Stratigraphically, the Edziza Formation is the fifth youngest unit of the Mount Edziza volcanic complex, having been deposited over the Nido, Pyramid, Ice Peak and Pillow Ridge formations.[2][3][4] It has a volume of 18 cubic kilometres (4.3 cubic miles), making it the fifth most voluminous geological formation of the Mount Edziza volcanic complex.
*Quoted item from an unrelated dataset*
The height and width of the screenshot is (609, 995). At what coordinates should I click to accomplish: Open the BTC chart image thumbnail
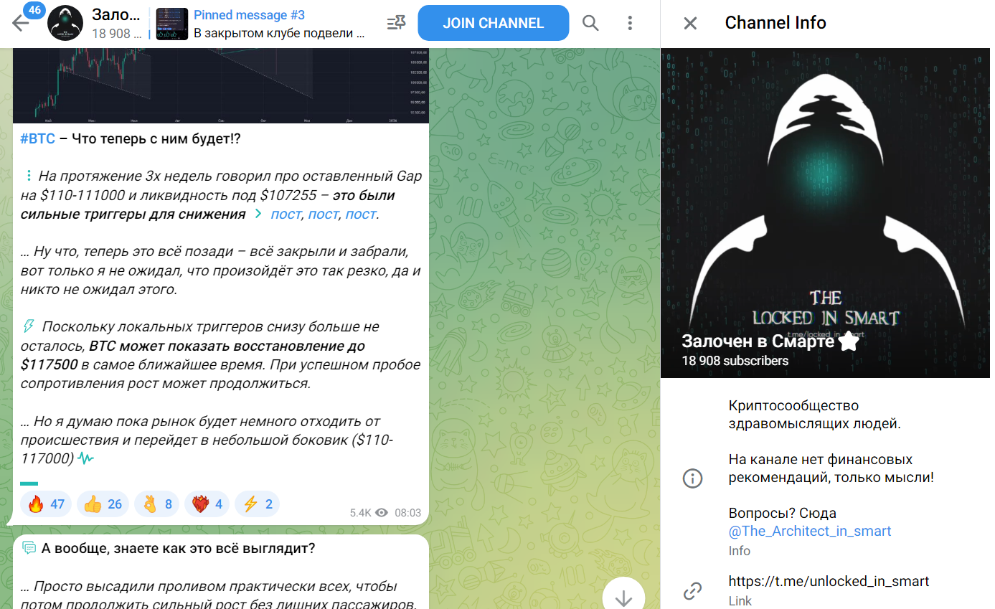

The Edziza Formation is also the youngest geological formation of the Mount Edziza volcanic complex involving more than 10 cubic kilometres (2.4 cubic miles) of volcanic material.[2]

Basalt flows of the 4.4 million-year-old Nido Formation are overlain by the Edziza Formation on the eastern flank of Mount Edziza between Tenchen Creek and The Pyramid where they overlie a ridge of Mesozoic basement rocks.[2][17] The Edziza Formation overlies the westernmost portion of Sphinx Dome, a rhyolite dome of the 1.1 million-year-old Pyramid Formation; two thick remnants of the Edziza Formation also occur on the steep northern and southern flanks of this dome.[2][18]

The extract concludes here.